I have a Linux machine as our company firewall/router at the moment. Since reading the announcement of pfSense 2.0 (on LinuxToday!), I have been considering replacing it with pfSense. There are some features that I see as being big improvements over my existing system, such as the web interface (which is perhaps slightly more user-friendly than ssh and iptables scripts) and CARP for failover between two routers.

There are some features of my existing setup that may be difficult to duplicate with pfSense, and I'm hoping someone can tell me whether these are easy, hard-but-possible, or impossible - the pfSense wiki has a lot of information, but it can't cover everything (especially the latest features of pfSense 2.0). I've read through a fair amount of it, but by no means all.


First, on the Linux system I have two hard disks, each with two partitions. The first partition on each is set as a software RAID1 and contains the OS, configuration, data, etc. The second partition on each is separate and contains a squid cache. Thus the system will boot and run fine even if one disk fails (losing half the squid cache will not be harmful). Can I do something similar with pfSense? I know a great deal about Linux software raid, but nothing about FreeBSD.



I make use of VLANs on switches to control different subnets for parts of our LAN, server networks, etc. On some of these, the router has more than one alias. This means I have network "interfaces" with names like "eth0.12:2" in Linux (second alias on VLAN 12 connected to the first physical ethernet card). In some cases there is more than one alias on the same subnet (192.168.0.1 and 192.168.0.2), but mostly they are on different subnets on the same VLAN. I know pfSense is flexible about VLANs - but is it /that/ flexible?


I have two WAN connections. One is a symmetric link (10/10), the other is ADSL (8/1). I would like to set these up so that the symmetric link is the main link, with the ADSL as backup. But http traffic can be balanced between them. Can I arrange that?


On one of the WAN connections, I have several IP addresses (a /28 subnet). Several services coming in on these IP addresses need to be NAT'ed to different internal servers, depending on the port and the IP address targeted. It is important that replies from the internal servers get returned from the same IP as originally targeted. Will that work with pfSense?


I have two OpenVPN servers on the current system, running on different ports. Clients on these have access to different servers. Can I have several OpenVPN servers configured with pfSense?


I would also like to set up an OpenVPN "hub" to handle communication between external OpenVPN servers and clients. Some of my company's clients have OpenVPN servers or clients that some of our employee's need access to. My idea is that the employee will connect to the "hub" (the pfSense system) with OpenVPN, as will the customers' OpenVPN clients. The "hub" will also connect to the customers' OpenVPN servers (some have servers, others have clients). I would like to be able to set up firewalling rules allowing the employees access to the customers' systems, but customers' systems will not be able to access each other (or other interfaces on the firewall/router). Is that going to be possible? Will it be possible to get alerts (SMTP) or logs when these OpenVPN connections come and go?

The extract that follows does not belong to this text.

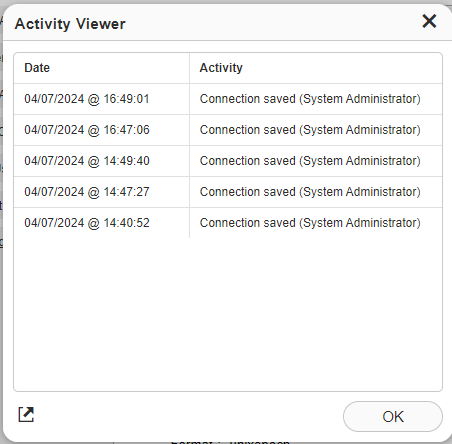The height and width of the screenshot is (444, 452).
Task: Select the 14:49:40 date cell
Action: pos(102,161)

The box is also a DHCP server on various networks, with some static assigned addresses and some range-based. I presume that's fine for pfSense? And that it integrates with the DNS server on pfSense?


I am seriously considering getting two pfSense boxes with CARP failover. Does this require identical hardware on the two systems (or perhaps just identical network card setups)? How much information is passed over the link between the boxes - does it cover all setup, configuration, rules, dhcp leases, etc.? How often does this synchronisation take place? Am I correct in thinking that each box needs its own individual IP address on each network interface (including VLAN interfaces), and they share one or more CARP aliases?


I plan to set up a few virtual machines to play around with this before trying it out on a real system, but it would be nice to get an idea of what is possible or not!